Sorry if I left two similar comments, Michelle! 🙂
Jennifer Zarifeh Major
My pastor in Vancouver was from Dundee, Scotland.
And umm, let’s just say I can now do a SPOT ON Scottish accent.
Karen Barnett
I have to confess to being a long-time Diana Gabaldon fan, myself. Don’t worry…I skim past the steamy sections, with I have to admit is much more difficult with the new Starz series. Ugh. Why, why, why?
I think Scotland is intriguing for many of the reasons that everyone else has listed. I’d add one more. I’m not sure about today, but in their past, they were a much less cultured place. Fewer manners and social niceties. Life was hard and you survived by your wits and your connections. Many like to read Amish fiction because the culture is a little different from ours, but not totally foreign. I’d say the same happens with Scottish fiction. They’re a little different, but still relatable. We have fun imagining ourselves there.
Michelle Ule
By the way, if you’d like to see/hear me try to play the bagpipes, the video is here: https://www.youtube.com/watch?v=X1EKShBMHIM
Shelli Littleton
Michelle, that was priceless! Loved it! 🙂
Jennifer Zarifeh Major
I loved the “Dad…dadadadadadad…”
Weird how our family movies have that same narration.
That was awesome!
Janet Ann Collins
I don’t read romance but, like so many others have mentioned here, I do have ancestors from that area and they’re only a few generations back so I know more about them than some of the other ancestors. Maybe that’s one reason why so many people like to read about that area.
Michelle Ule
Good point, Janet. We all envision those handsome men in kilts siring our ancestors, don’t we? 🙂
Hey, I’m a genealogist. I know I go back to the kings–like MacBeth’s family–ha!
Darby Kern
For me it’s all about Big Country and Simple Minds.
Jennifer Zarifeh Major
I LOVED Big Country!!
Darby Kern
I thought that pain and truth were things that really mattered but you can’t stay here with every single hope you have shattered.
Cristine Eastin
Because reading about it takes me there—traveling there seven times is not enough. It’s cold and the weather’s wild, the people are friendly but dour and keep to themselves, there are more sheep than people, life in the Highlands is arduous just getting around, it has a history a mile and a half deep, the mountains are breath-taking, it’s a savage land producing tough people.

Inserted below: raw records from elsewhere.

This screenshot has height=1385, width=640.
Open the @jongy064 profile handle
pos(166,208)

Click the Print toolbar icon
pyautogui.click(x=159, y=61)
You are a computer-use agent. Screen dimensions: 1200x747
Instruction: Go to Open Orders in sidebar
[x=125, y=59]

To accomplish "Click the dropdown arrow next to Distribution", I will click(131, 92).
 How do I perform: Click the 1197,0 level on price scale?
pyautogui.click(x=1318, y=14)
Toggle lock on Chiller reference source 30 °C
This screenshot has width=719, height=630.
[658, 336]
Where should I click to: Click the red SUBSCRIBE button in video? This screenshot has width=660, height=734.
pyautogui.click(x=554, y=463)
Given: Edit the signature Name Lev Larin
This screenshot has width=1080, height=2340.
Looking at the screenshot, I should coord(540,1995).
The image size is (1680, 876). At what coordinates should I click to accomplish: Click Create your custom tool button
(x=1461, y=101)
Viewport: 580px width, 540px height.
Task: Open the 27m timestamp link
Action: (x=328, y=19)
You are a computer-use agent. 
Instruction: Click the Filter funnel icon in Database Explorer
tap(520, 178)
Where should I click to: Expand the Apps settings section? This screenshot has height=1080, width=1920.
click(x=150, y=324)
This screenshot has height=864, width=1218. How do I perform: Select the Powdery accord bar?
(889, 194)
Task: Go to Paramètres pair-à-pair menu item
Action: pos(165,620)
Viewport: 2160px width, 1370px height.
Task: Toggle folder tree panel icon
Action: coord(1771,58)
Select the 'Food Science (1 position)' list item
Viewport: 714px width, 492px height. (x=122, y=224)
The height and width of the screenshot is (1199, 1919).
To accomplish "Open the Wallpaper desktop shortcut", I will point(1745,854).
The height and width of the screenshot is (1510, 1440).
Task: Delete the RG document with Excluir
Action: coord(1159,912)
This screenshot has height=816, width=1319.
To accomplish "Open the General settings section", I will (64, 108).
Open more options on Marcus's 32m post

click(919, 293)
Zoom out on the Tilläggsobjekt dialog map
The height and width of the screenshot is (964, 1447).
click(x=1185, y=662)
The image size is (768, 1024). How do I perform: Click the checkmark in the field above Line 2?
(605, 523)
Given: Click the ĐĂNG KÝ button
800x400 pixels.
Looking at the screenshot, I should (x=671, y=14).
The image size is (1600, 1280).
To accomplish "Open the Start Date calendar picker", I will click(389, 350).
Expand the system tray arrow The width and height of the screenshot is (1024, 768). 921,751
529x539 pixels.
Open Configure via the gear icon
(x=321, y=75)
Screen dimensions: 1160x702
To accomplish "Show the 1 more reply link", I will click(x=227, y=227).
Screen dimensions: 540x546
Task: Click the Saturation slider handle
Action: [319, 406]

My draw to Scotland started in 1975, long before it was vogue. And, yes, my WIP is set in the Highlands on the sea. The research trip was fabulous!
Andrew Budek-Schmeisser
Paul McCartney singing “Mull of Kintyre” always makes me want to learn to play the bagpipes, and sends me to Amazon to look for kilts…
Scotland is not important. It’s vital.
Michelle Ule
I’m pretty sure Sir Paul raised his family in Scorland. An obvious fan. 🙂
Karla Akins
I rarely meet anyone who knows Mary Stewart and her novels. I cut my teeth on them in Junior High. Couldn’t get enough of them.
Darby Kern
Mary Stewarts Merlin/Arthur books were wonderful additions to the Camelot lore. The Crystal Cave was a fantastic book.